## WHAT THIS TASK INVOLVES
Pictures excluded, output the lines of the data below between the one holding "You are a computer-use agent. 984x554 pixels." and the one holding "Duplicate the 目標設定 step via the copy icon", inclusive, exactly as they stand.

Stored records

::::::::

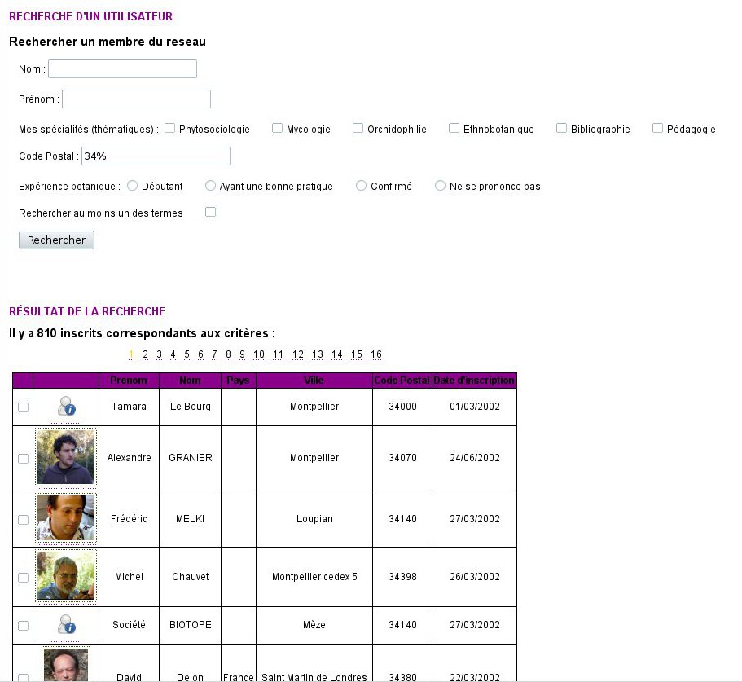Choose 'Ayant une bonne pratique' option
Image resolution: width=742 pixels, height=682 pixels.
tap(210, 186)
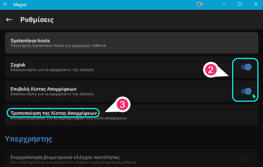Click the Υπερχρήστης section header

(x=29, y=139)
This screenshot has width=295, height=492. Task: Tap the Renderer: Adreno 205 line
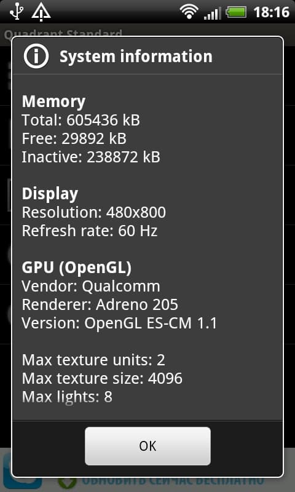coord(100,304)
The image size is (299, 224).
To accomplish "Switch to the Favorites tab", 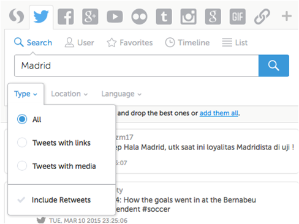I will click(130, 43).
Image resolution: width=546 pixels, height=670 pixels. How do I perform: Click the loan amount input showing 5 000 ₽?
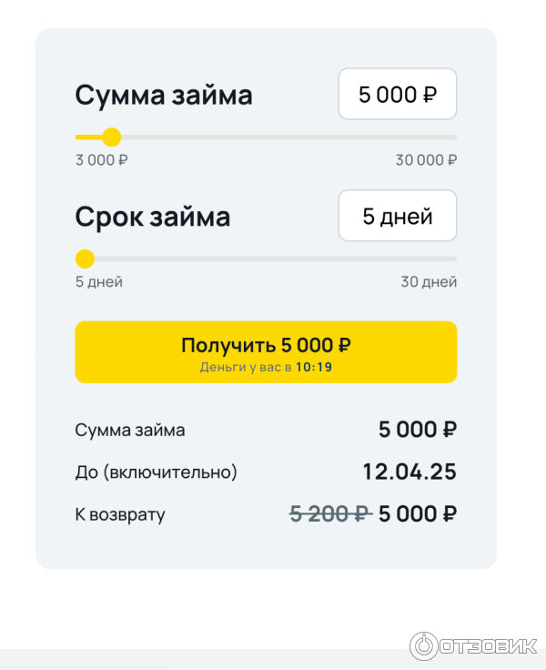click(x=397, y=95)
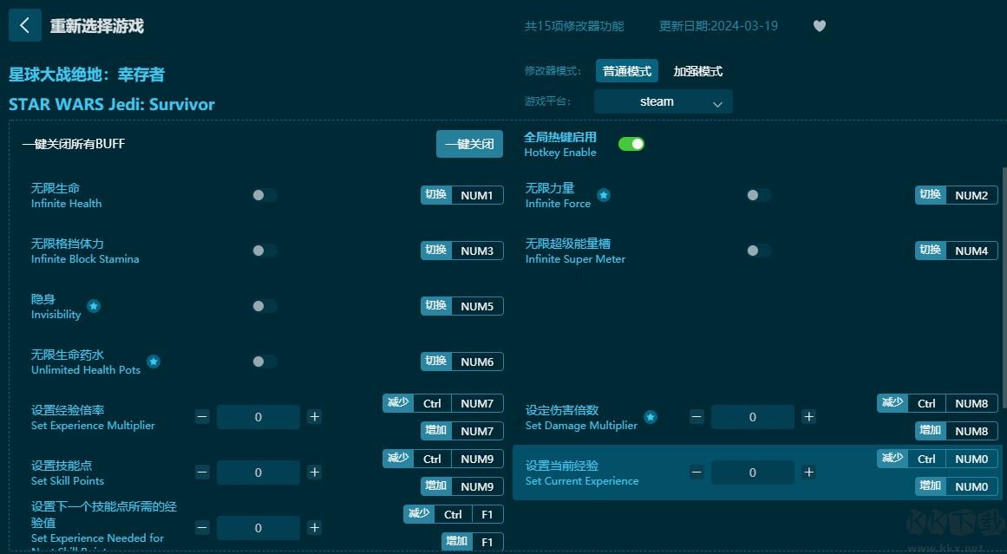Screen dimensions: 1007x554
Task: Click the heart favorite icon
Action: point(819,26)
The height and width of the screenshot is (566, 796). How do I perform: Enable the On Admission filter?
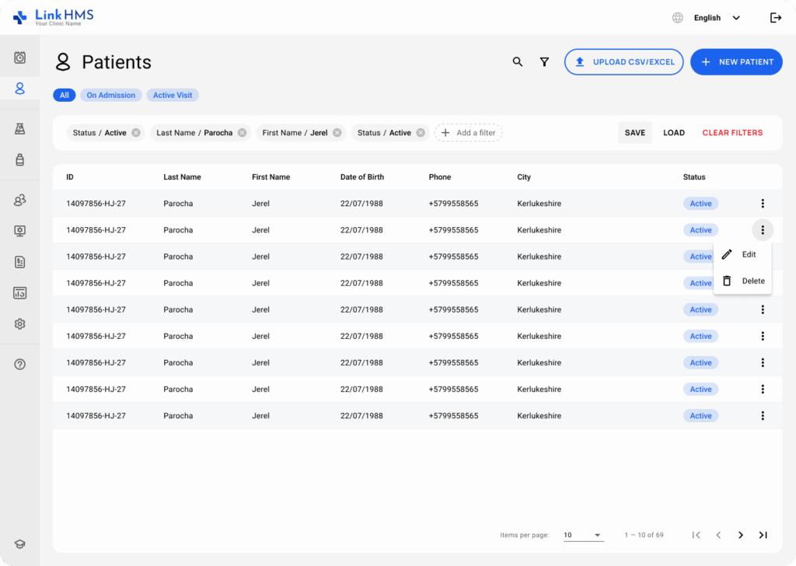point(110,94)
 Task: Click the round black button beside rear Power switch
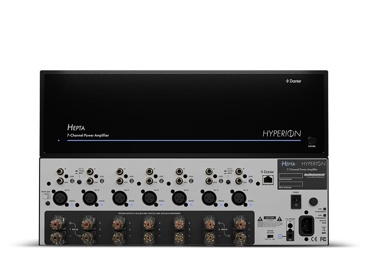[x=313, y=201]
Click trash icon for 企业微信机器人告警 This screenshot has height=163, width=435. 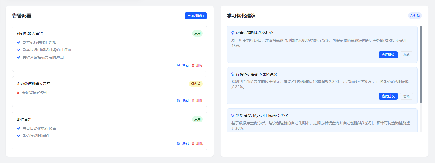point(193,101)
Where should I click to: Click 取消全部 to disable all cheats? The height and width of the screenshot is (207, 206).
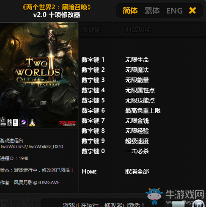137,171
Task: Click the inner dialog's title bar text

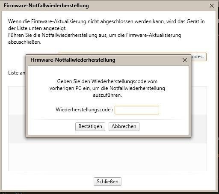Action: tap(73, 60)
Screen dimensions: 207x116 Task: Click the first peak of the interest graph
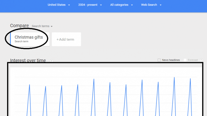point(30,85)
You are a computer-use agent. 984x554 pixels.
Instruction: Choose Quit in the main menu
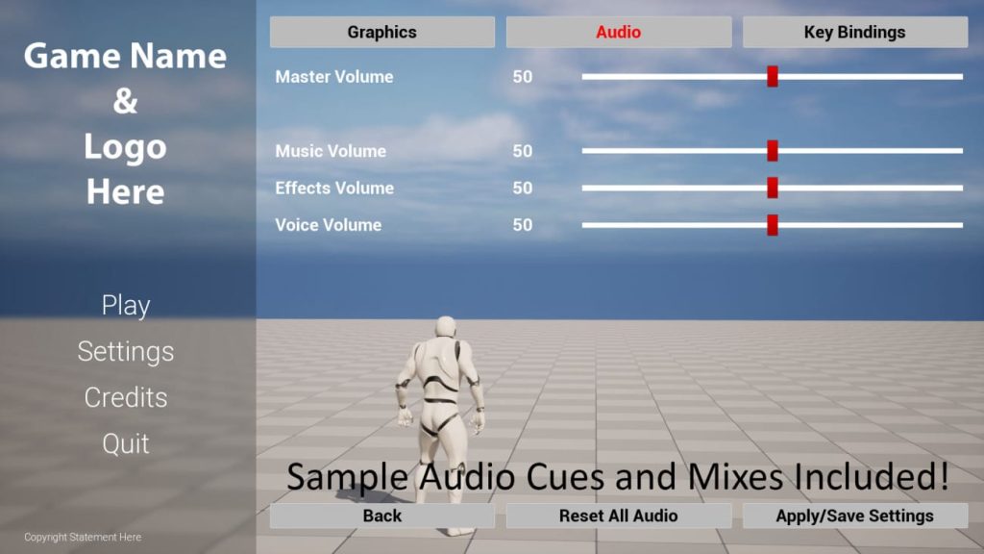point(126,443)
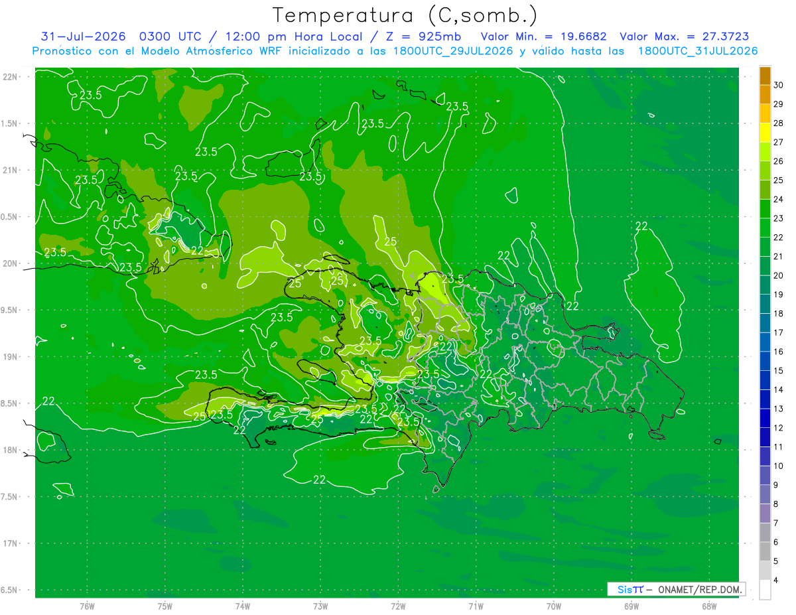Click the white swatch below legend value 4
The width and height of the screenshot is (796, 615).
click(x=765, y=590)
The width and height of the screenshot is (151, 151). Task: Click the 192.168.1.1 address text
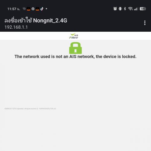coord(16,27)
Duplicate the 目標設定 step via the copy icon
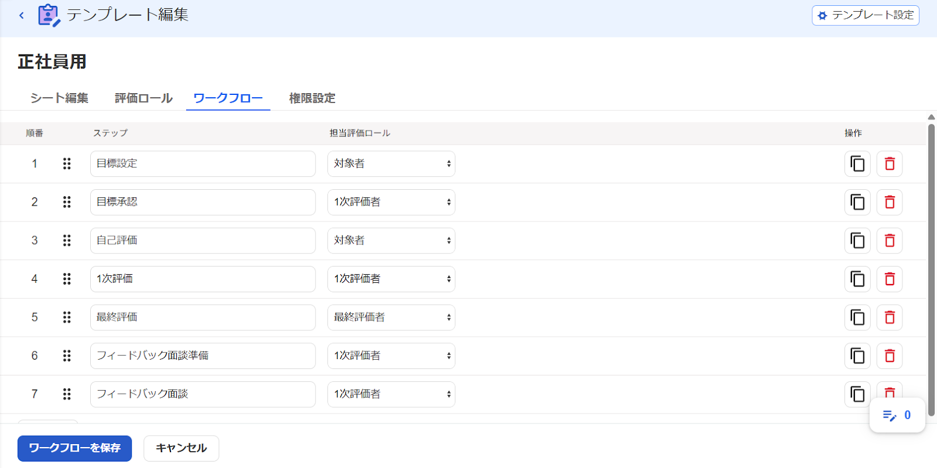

::::::::

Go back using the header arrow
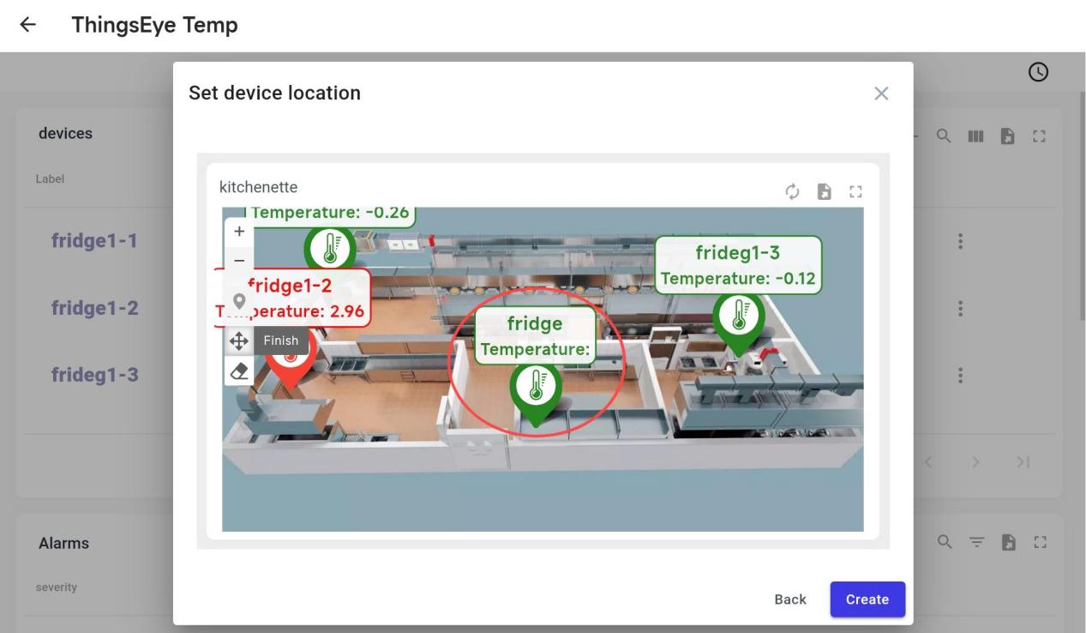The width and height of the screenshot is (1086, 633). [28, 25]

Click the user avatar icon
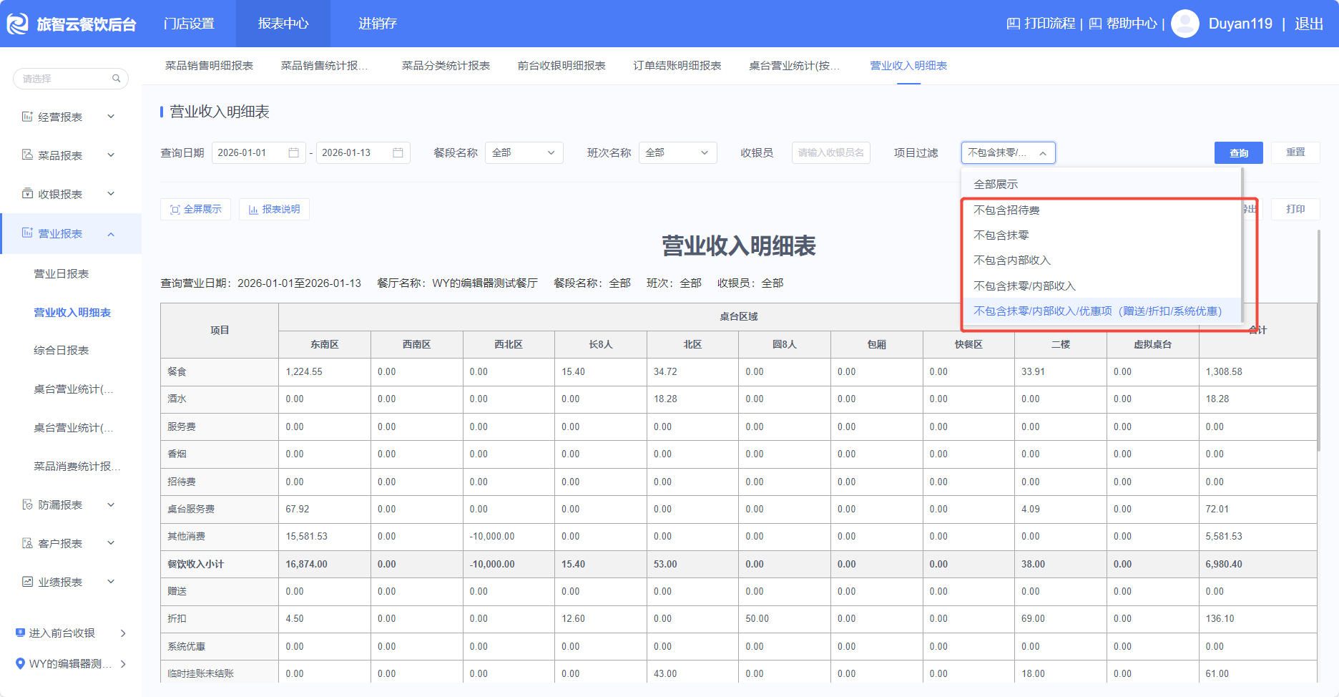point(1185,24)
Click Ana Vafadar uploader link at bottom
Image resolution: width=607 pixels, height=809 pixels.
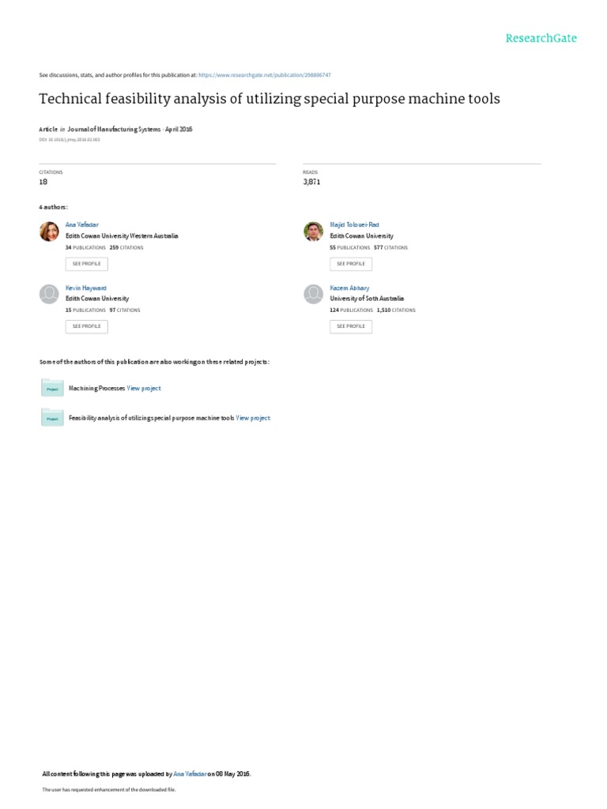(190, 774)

::::::::

## YOUR SOLUTION
You are a computer-use agent. 984x554 pixels.
Instruction: Choose Quit in the main menu
point(126,443)
Click the white swatch below legend value 4
The width and height of the screenshot is (796, 615).
click(x=765, y=590)
The width and height of the screenshot is (151, 151). Task: Click the 192.168.1.1 address text
coord(16,27)
Duplicate the 目標設定 step via the copy icon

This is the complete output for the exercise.